Items listed in a dataset
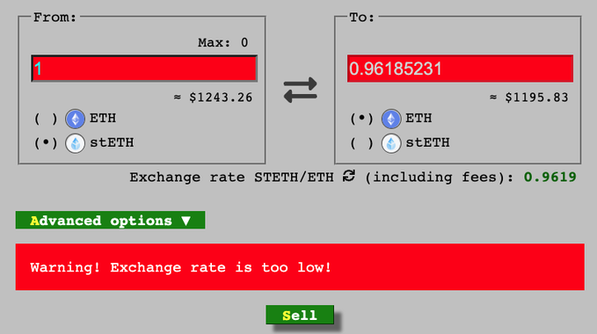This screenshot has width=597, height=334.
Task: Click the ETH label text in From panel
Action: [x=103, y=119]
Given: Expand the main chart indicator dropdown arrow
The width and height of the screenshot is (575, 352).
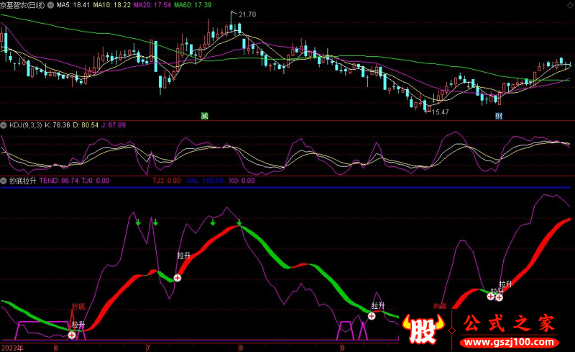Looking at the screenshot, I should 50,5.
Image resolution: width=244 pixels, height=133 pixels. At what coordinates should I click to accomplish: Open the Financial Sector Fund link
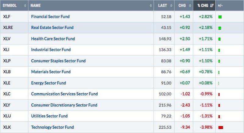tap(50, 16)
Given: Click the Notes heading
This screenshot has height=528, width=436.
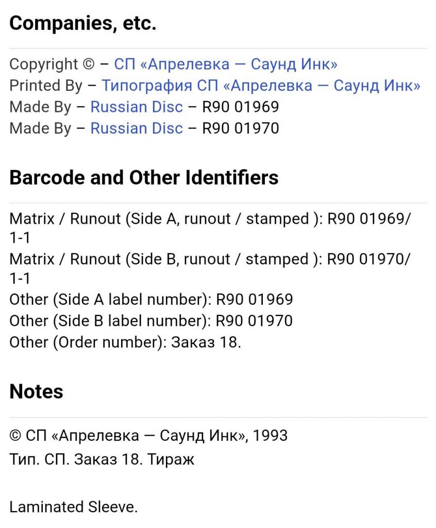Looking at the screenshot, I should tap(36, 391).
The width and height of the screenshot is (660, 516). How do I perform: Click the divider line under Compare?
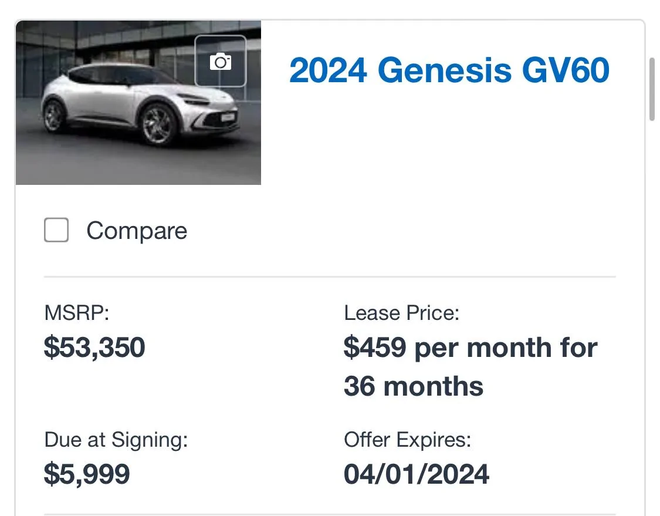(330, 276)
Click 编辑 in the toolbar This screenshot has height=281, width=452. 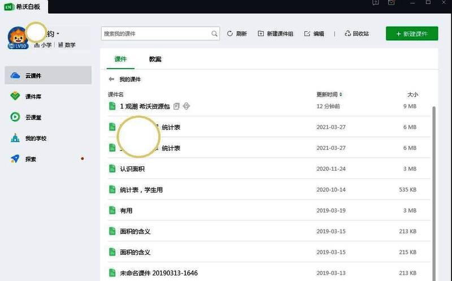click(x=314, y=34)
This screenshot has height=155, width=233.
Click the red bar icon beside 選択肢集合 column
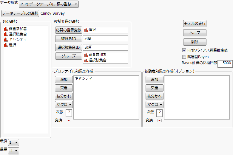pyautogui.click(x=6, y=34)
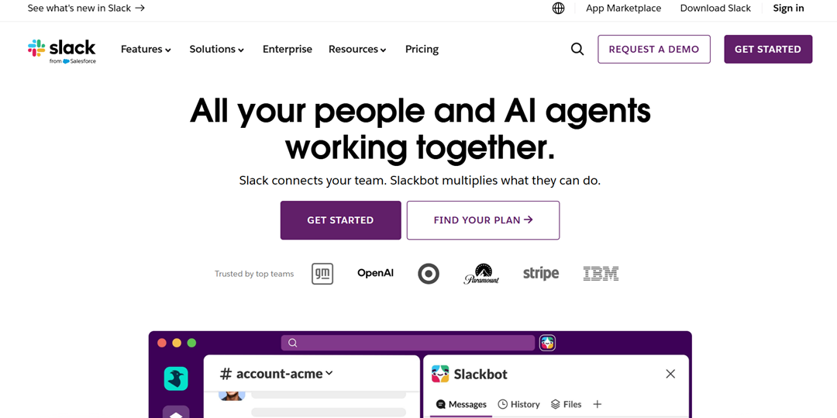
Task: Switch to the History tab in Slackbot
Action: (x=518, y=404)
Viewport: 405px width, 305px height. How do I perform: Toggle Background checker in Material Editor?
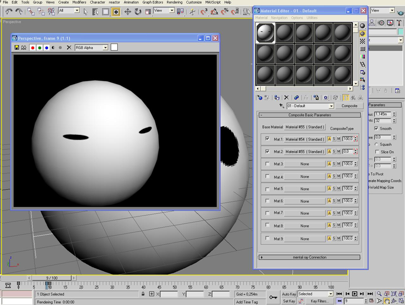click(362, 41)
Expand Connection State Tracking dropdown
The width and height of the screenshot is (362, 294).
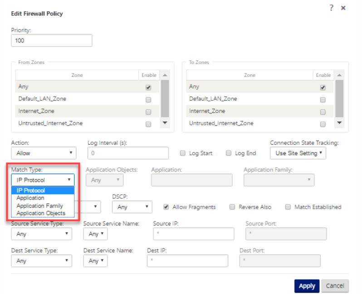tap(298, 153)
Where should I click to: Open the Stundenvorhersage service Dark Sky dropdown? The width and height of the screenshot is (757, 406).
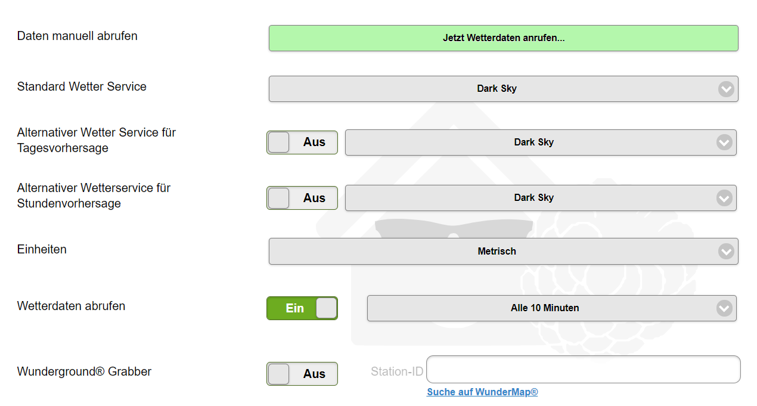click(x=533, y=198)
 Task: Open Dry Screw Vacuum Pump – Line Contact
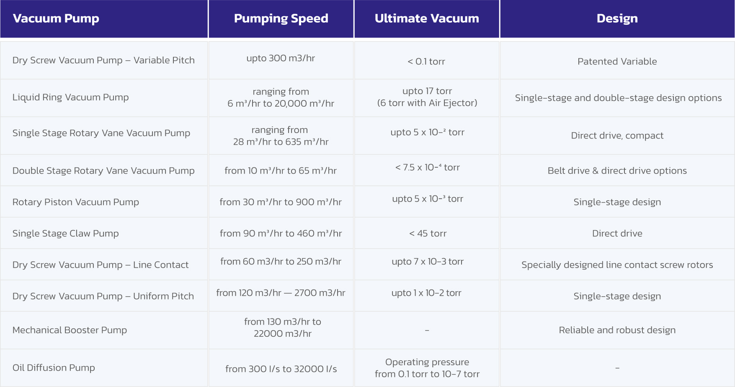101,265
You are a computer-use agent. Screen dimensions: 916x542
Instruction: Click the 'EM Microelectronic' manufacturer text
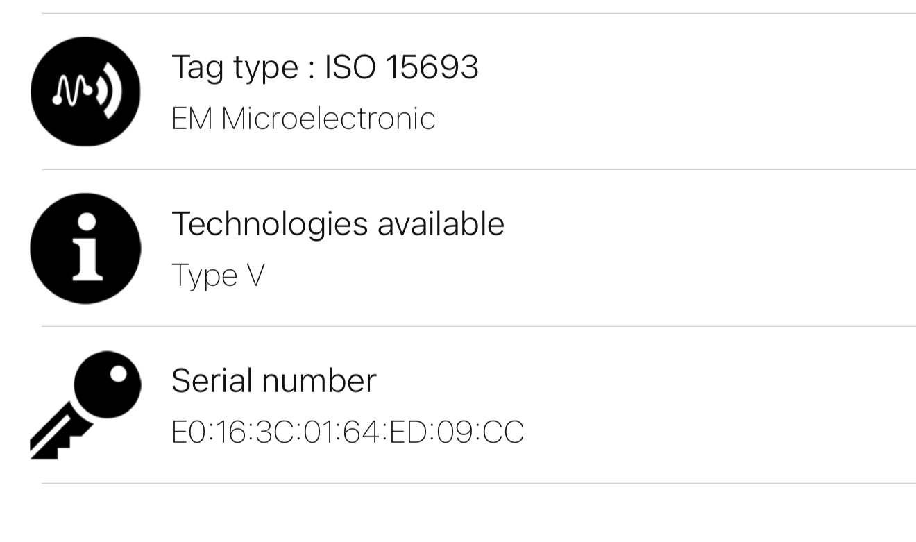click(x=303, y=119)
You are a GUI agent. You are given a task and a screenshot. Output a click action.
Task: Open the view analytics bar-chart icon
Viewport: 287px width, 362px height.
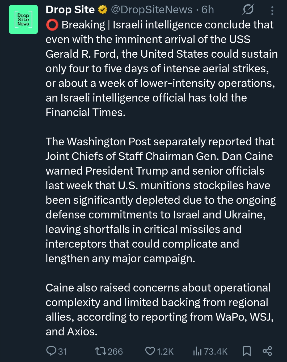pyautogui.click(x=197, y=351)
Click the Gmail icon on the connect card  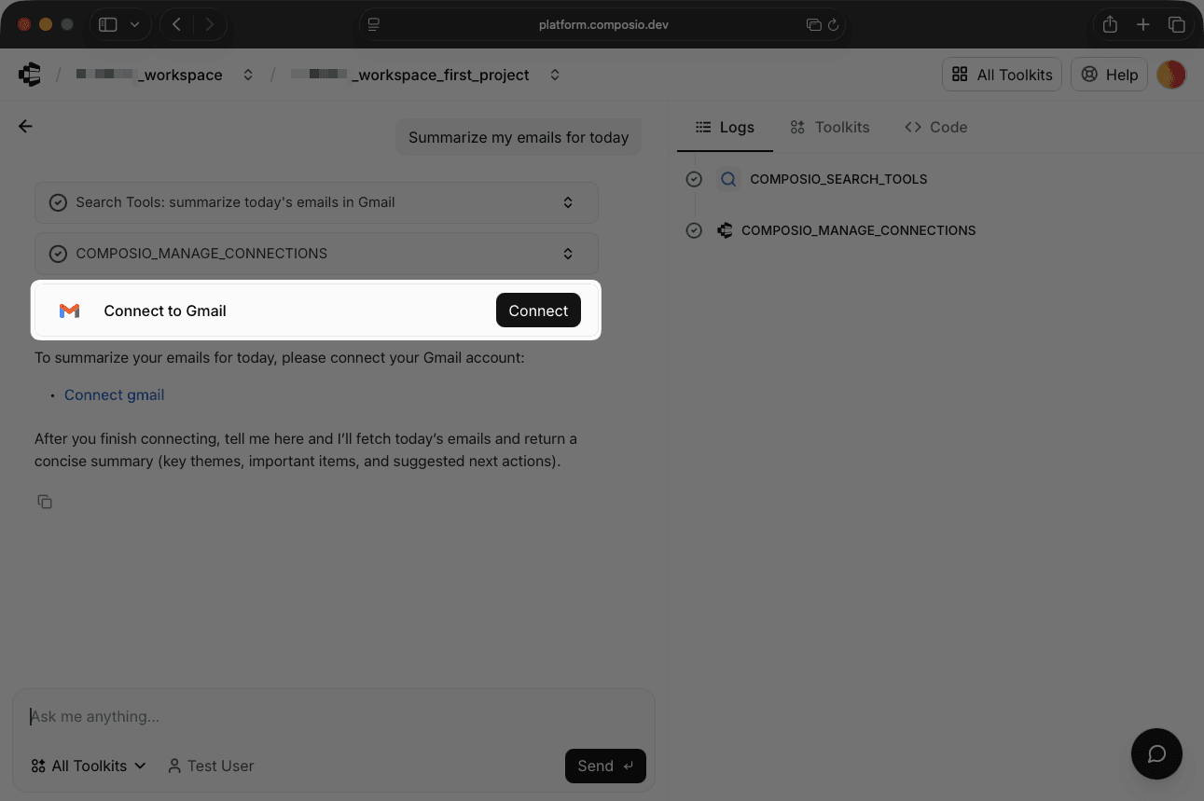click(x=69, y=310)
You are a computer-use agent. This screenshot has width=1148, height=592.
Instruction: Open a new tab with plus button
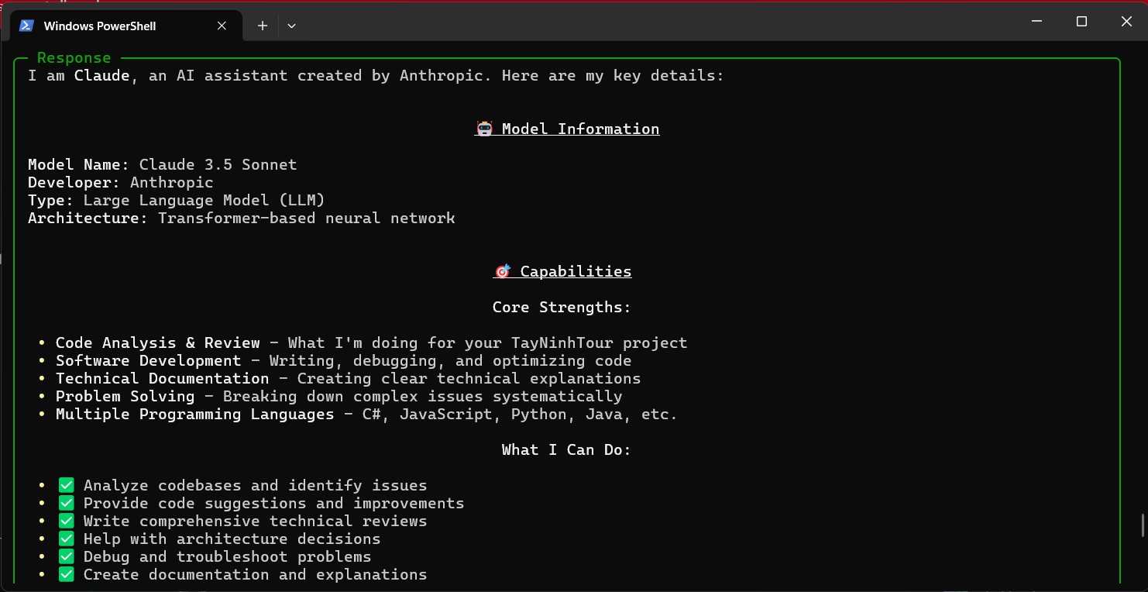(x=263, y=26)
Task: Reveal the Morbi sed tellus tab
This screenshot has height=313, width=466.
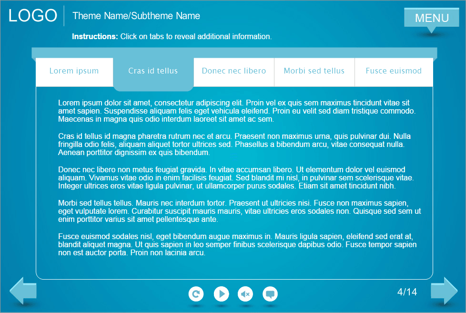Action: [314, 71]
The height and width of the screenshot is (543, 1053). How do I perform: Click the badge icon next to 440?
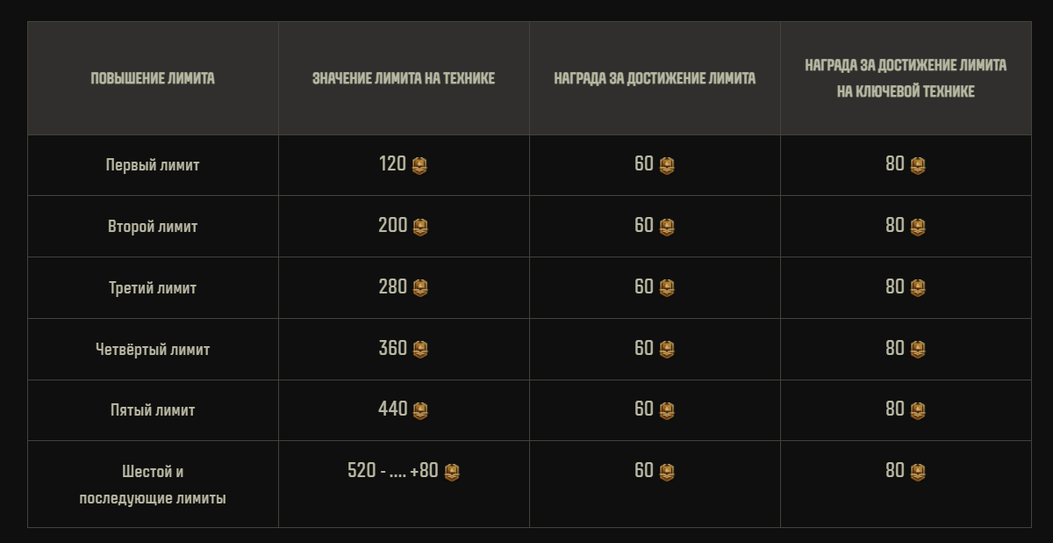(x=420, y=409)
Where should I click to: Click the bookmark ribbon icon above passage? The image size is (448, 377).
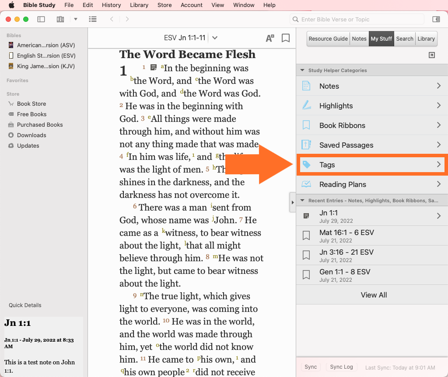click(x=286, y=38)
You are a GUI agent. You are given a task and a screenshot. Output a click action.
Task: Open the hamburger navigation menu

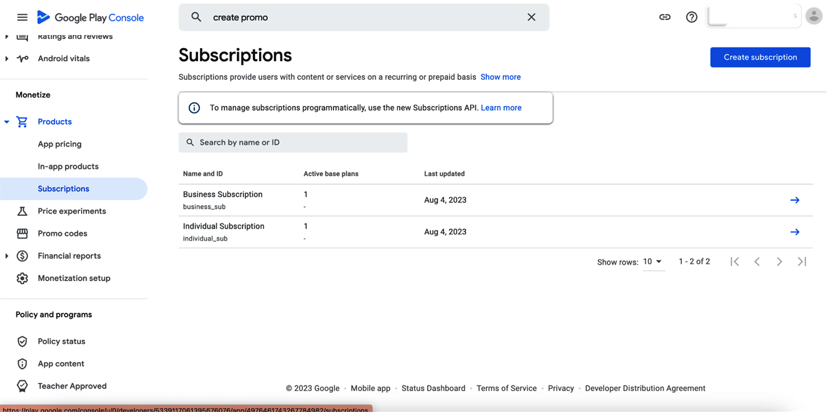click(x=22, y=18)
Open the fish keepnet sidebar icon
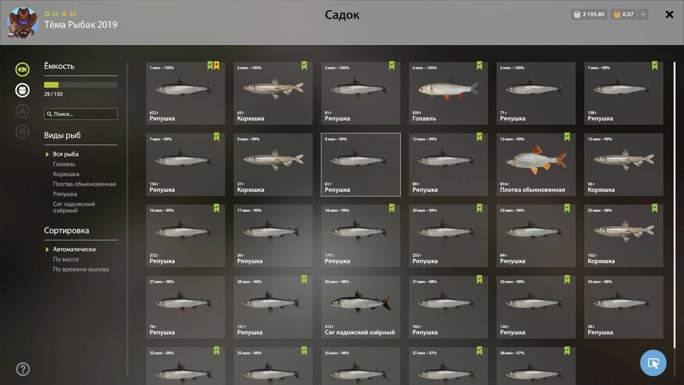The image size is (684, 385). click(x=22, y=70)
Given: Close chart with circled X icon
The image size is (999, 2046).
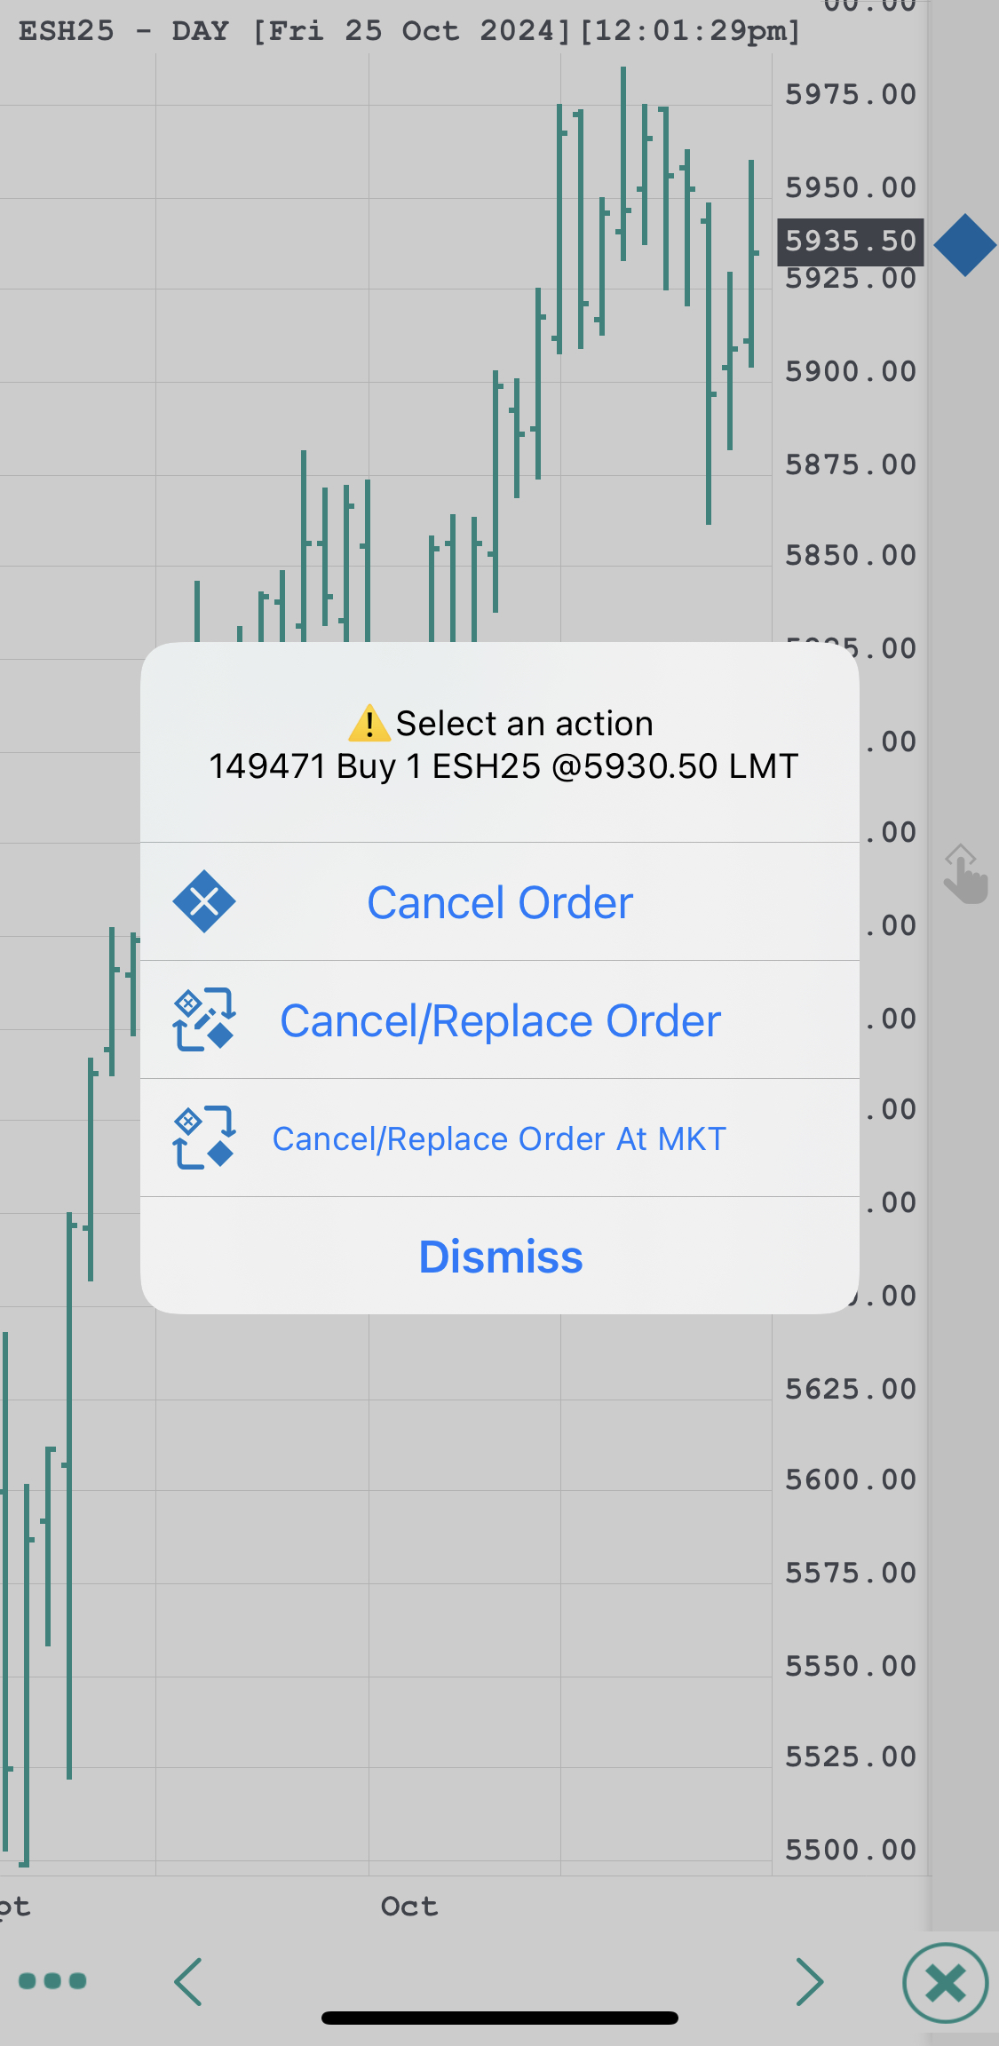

Task statement> Copy each line of the data that includes the word "agent".

Exercise answer>
You are a computer-use agent. Screen dimensions: 916x542
You are a GUI agent. You are given a task and a screenshot. Output a click action.
You are a computer-use agent. This screenshot has width=1148, height=592.
You are a GUI agent. You are given a task and a screenshot. Output a click action.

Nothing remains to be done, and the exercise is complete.